Themenwelten Auto & Verkehr VW Polo - der Doppel-Sieger

Mit dem Mietwagen im Urlaub. Worauf Sie dabei achten sollten. Foto: dpa

MÜNCHEN/NÜRNBERG - Das „Welt-Auto des Jahres 2010“ im AZ-Test. Und zwar mit der BlueMotion-Technology, dieebenfalls ausgezeichnet wurde - mit dem World Green Car Award 2010".

 

Dass Spritsparen blau ist – daran musste man sich erst einmal gewöhnen. Aber VW nennt nun mal alles, was mit Spritsparen zu tun hat, BlueMotion. Ein Erfolgsmodell für die Niedersachsen. Denn bei der Wahl zur den Weltautos des Jahres konnten sie damit den „Green Car-Award“ abräumen. Zum „Auto des Jahres 2010“ wurde der Polo gewählt.
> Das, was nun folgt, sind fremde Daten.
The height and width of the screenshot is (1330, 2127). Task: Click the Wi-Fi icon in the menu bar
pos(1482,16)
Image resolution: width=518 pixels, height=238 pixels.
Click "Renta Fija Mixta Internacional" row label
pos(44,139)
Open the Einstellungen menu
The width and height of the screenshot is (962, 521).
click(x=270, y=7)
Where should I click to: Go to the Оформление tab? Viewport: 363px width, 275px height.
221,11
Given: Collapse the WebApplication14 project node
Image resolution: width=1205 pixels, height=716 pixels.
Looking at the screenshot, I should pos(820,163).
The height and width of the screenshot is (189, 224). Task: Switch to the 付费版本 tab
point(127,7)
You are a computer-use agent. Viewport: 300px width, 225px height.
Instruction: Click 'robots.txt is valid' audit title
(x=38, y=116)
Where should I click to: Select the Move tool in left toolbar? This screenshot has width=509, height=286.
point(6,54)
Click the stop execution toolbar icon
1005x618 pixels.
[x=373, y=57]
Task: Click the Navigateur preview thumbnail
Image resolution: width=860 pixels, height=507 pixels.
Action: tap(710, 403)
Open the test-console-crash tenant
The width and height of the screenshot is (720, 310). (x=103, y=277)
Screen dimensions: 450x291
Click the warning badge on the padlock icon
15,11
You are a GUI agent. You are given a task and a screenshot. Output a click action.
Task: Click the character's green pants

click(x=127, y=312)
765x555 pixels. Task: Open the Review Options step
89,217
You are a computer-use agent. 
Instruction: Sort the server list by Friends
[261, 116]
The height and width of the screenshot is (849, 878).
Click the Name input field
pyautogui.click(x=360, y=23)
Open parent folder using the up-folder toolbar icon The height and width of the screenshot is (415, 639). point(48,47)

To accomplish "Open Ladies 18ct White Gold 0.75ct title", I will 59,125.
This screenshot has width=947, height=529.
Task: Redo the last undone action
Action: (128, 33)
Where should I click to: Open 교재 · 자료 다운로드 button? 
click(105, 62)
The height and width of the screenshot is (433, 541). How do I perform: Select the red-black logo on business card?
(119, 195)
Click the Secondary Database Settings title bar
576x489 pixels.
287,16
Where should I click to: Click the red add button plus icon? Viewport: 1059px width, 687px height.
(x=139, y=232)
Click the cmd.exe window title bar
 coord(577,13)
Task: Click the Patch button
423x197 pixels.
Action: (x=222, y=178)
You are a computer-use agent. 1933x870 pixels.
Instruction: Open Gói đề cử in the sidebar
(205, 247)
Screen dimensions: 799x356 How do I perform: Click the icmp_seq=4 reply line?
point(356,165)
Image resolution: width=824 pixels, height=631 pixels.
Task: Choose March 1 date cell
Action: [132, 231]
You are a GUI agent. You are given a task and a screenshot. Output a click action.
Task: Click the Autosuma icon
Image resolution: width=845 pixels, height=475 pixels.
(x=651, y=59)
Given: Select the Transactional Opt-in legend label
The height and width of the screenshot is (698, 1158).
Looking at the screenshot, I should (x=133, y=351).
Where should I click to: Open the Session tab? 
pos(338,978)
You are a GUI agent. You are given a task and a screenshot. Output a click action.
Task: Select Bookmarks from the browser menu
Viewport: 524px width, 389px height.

Und im AZ-Test ist deswegen heute ein Doppelsieger dran: der Polo mit BlueMotion Technology.

Dieser Zusatz beschreibt ein Paket von Maßnahmen zur Verbrauchsminderung. Dank Start-Stopp-System, Bremsenergie-Rückgewinnung, glatterer Bodenverkleidung und Leichtlaufreifen soll er mit dem 1,6 Liter-TDI mit 90 PS nur 3,7 Liter auf 100 Kilometer verbrauchen.

Im AZ-Test mit Winterreifen war dieser Wert bei einigermaßen normaler Fahrweise nicht zu schaffen. Knapp über vier Liter bei äußerster Zurückhaltung, 4,5, wenn’s schon ein bisschen flotter vorangehen durfte. Und im Schnitt dann immer noch sehr anständige 5,2 Liter. Wobei der kleine Diesel durchaus dazu einlädt, das knackige Drehmoment auch mal auszunutzen. 180 Sachen macht der Polo TDI maximal – auch das ein anständiger Wert. Wobei das große Plus der BlueMotion Technology, nämlich das sehr verbrauchsgünstige Fahren ohne Verzicht und ohne Einschränkungen bei der Alltagstauglichkeit, natürlich auch für den inzwischen 3,97 Meter langen Polo gilt. Dass nur ein Fünfganggetriebe montiert ist, stört überhaupt nicht.

Ein bisschen pfiffiger dürfte er ruhig sein

Weit über Kleinwagen-Niveau sind das Fahrwerk, die Geräuschdämmung, das gesamte Fahrgefühl.Überhaupt ist der Polo in der Kleinwagenklasse schon fast wieder eine Klasse für sich. Er fühlt sich an und er lässt sich bedienen wie ein etwas geschrumpfter Golf. Die Innenausstattung mit handsympathischen Materialien und praktischen, wie für die Ewigkeit gemachten Schaltern und Hebeln, ist eigentlich schon auf einem Niveau wie in der unteren Mittelklasse.

Sitze, Bedienung, Ablageflächen und Fächer – hier gibt es nichts zu Meckern. Einzige Kritikpunkte: Die Rückspiegel sehen zwar schnittig aus. Aber sie sind ein bisschen zu klein ausgefallen, man sieht in ihnen weniger, als man eigentlich will. Und: Der Polo ist einfach nur ein Auto mit (261 bis 952 Liter großem) Kofferraum. Innovationen in Sachen Flexibilität – Fehlanzeige. Keine klappbaren Kinositze wie der Honda Jazz, keine verschiebbare Rückbank, wie sie etwa schon der Smart Forfour hatte. Wobei Letzteres bei voller Besetzung durchaus wünschenswert wäre. Denn hinter den Vordersitzen ist wirklich nicht mehr viel Platz.

Und wie schaut es mit dem lieben Geld aus? Der Polo ist defivitiv nicht billig, aber er ist seinen Preis wert – schon allein wegen seines hohen Wiederverkaufswertes. Der getestete 1.6 TDI BlueMotion Technology steht mit 17 050 Euro in der Liste, 400 mehr als ohne BlueMotion. Die zusätzlichen Türen hinten samt Fensterhebern kosten 735, die Kopfairbags vorne und hinten plus Seitenairbags vorne 465 Euro. Pfiffig gemacht: Das „Radio RCD 310 mit Navigationsfunktion“ steht mit 640, die „Navigationsfunktion RNS 310“ nochmal mit 500 Euro in der Preisliste. So kann man’s auch machen.

Unterm Strich ist der Polo ein würdiger Sieger des World Car Awards: kompakt, sicher, sehr gut verarbeitet. Ein bisschen pfiffiger in Sachen Innenleben dürfte er aber durchaus noch sein.